8. Pernak Pernik Sejarah Seni


Adanya masa kini disebabkan oleh adanya masa lampau. Semua nilai yang hidup dalam masyarakat sekarang,
baik yang terealisasi dalam kenyataan maupun yang hanya merupakan idaman tertinggi, adalah kumpulan
warisan nilai-nilai masyarakat tersebut dimasa lampau. Memang tidak semua nilai masa lampau (moral, religi,
sosial, seni, politik, ekonomi, dan lain-lain) diterima, disetujui, dan dilaksanakan pada masa kini, tetapi sudah
melalui seleksi yang memang cocok utnuk masyarakatnya yang sekarang.

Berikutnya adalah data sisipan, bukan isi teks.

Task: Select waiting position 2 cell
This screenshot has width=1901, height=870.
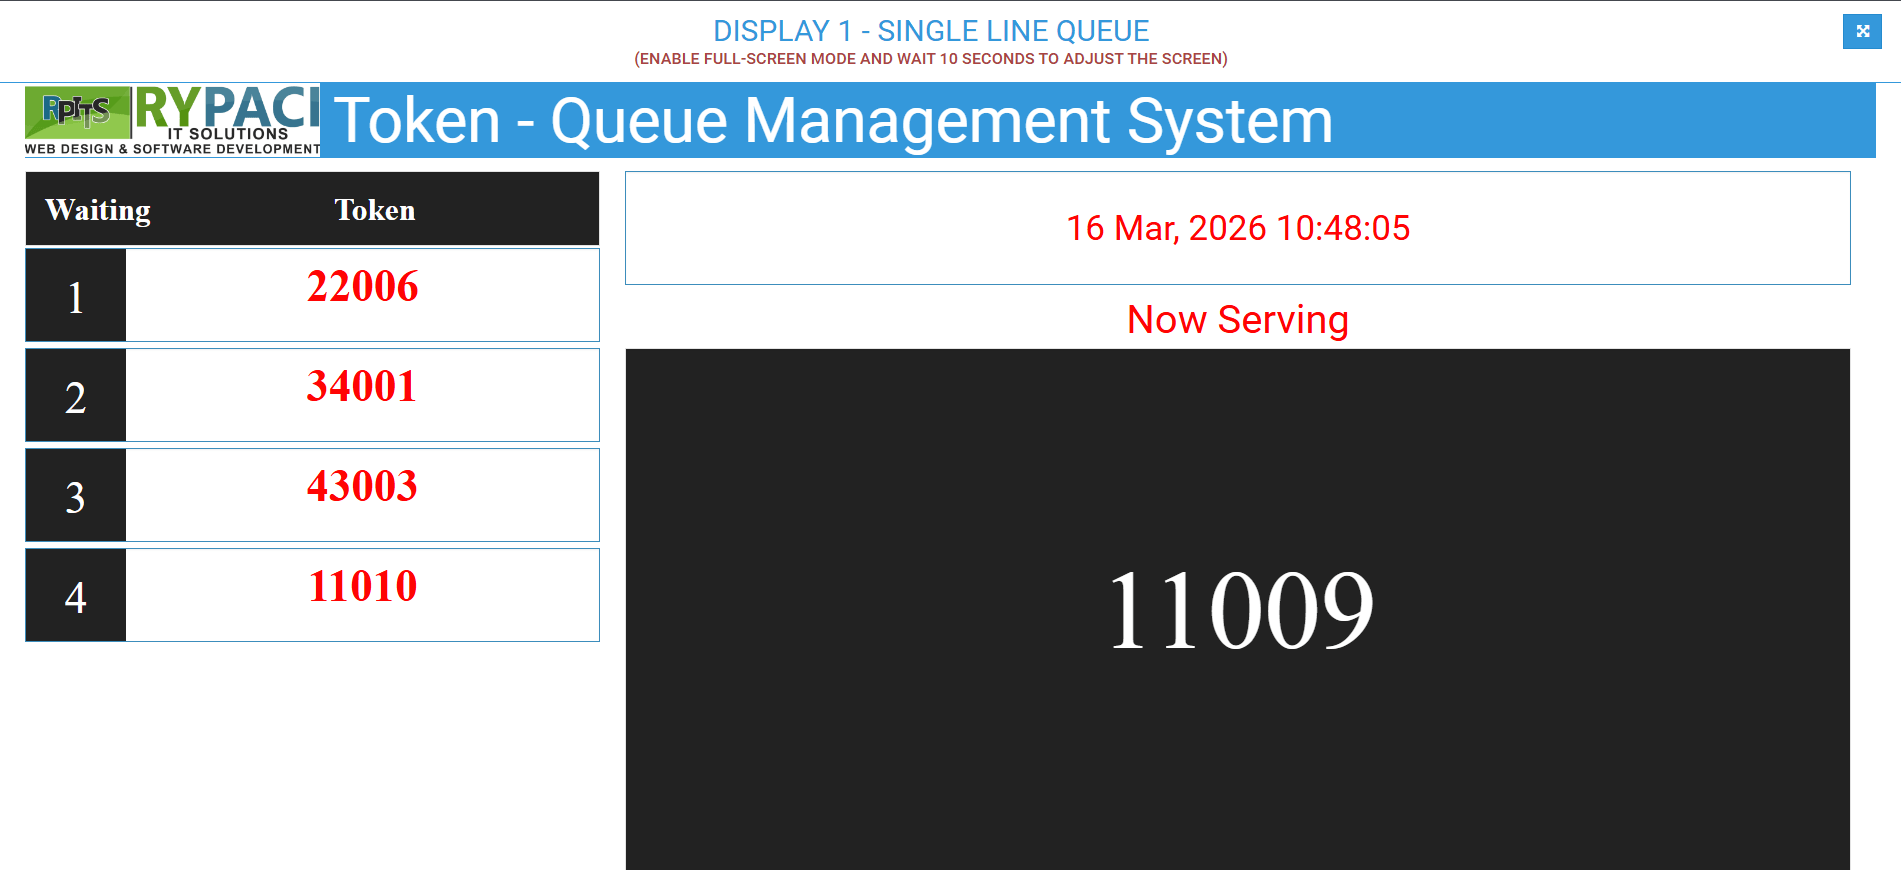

Mengapa demikian? Ini karena apa
yang dinamakan masyarakat, kelompok manusia yang tertentu itu juga berubah oleh berbagai sebab.
Masyarakat bisa berubah karena faktor pendidikanekonomi, teknologi, geografi, politik, agama dan lain-lain.

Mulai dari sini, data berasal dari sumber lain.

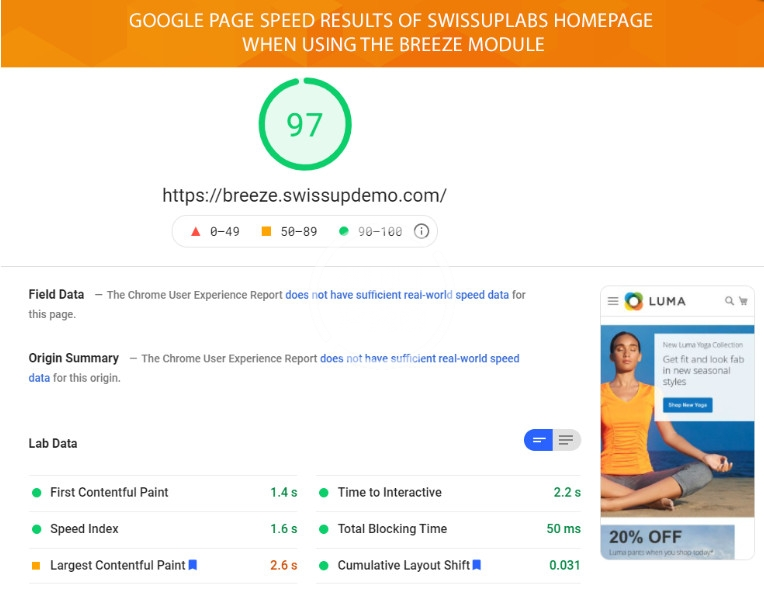Click the breeze.swissupdemo.com URL link
This screenshot has width=764, height=593.
click(x=304, y=195)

9. Seni dan Jarak Ideologi

Pada akhirnya seni adalah sebuah pemikiran. Meskipun yang telah diekspresikan seniman adalah perasaannya,
intuisinya, alam bawah sadarnya, semua itu dikendalikan oleh nalar atau rasionya, yakni ungkapan perasaan
yang terstruktur. Struktur adalah cara menyusun unsur-unsur wujud dan non-wujudnya dalam bentuk keutuhan
tertentu, dengan tujuan (pemikiran) tertentu pula. Inilah sebabnya setiap karya seni selalu punya tujuan afektif,
yaitu tujuan untuk mempengaruhi sikap penanggapnya, baik secara inderawi, emosi, maupun rasional. Seni
adalah suatu kosmos,suatu keteraturan dalam sistem dirinya, bukan suau chaos atau ketidakberaturan.

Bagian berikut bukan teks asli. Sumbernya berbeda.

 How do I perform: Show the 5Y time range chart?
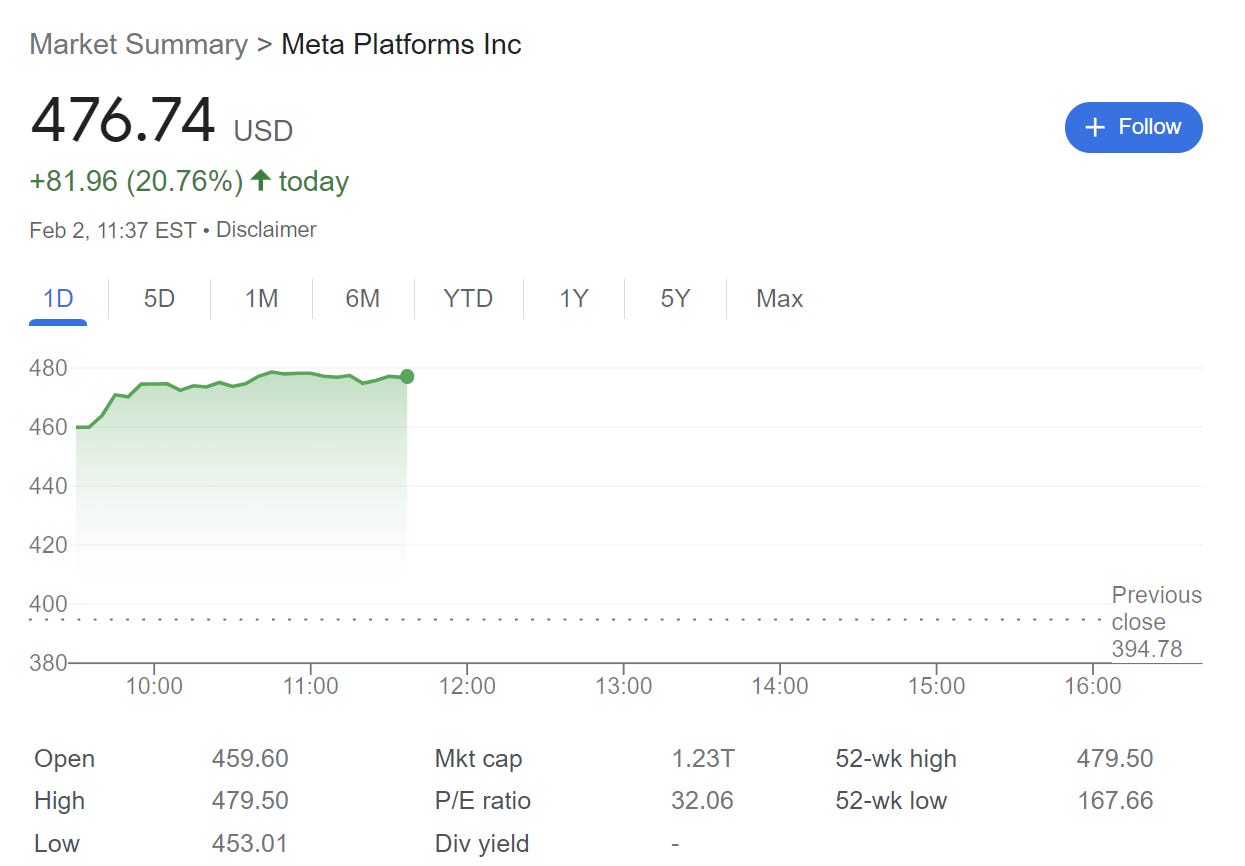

Kesulitan utama parapenanggap seni modern adalah kebingungan dalam membentuk struktur keutuhan seninya.
Akibatnya, bukan keteraturan yang diterima, melainkan suatu chaos. Dan sebagai chaos tentu saja tak punya
makna, tak punya arah, tak punya tujuan. Dengan kata lain, seni modern tidak berbicara pada penanggap yang
kurang terlatih.

Seni sebagai karya pemikiran adalah juga karya penilaian. Menilai adalah kerja berpikir berdasarkan konsep
tertentu. Objek yang dinilai dalam seni tak terbatas. Seni dapat berbicara tentang apa saja, tapi semua itu
bertolak dari konteks sosio-budaya seniman penciptanya. Kontes yang berupa kenyataan konkret empiric itu
merupakan rangsangan, tantangan, stimulus bagi seniman untuk ditanggapi, dijawab dan direnspon. Dan
konteks sosio-budaya seniman menawarkan berbagai stimulus yang sesuai dengan minatnya msing-masing.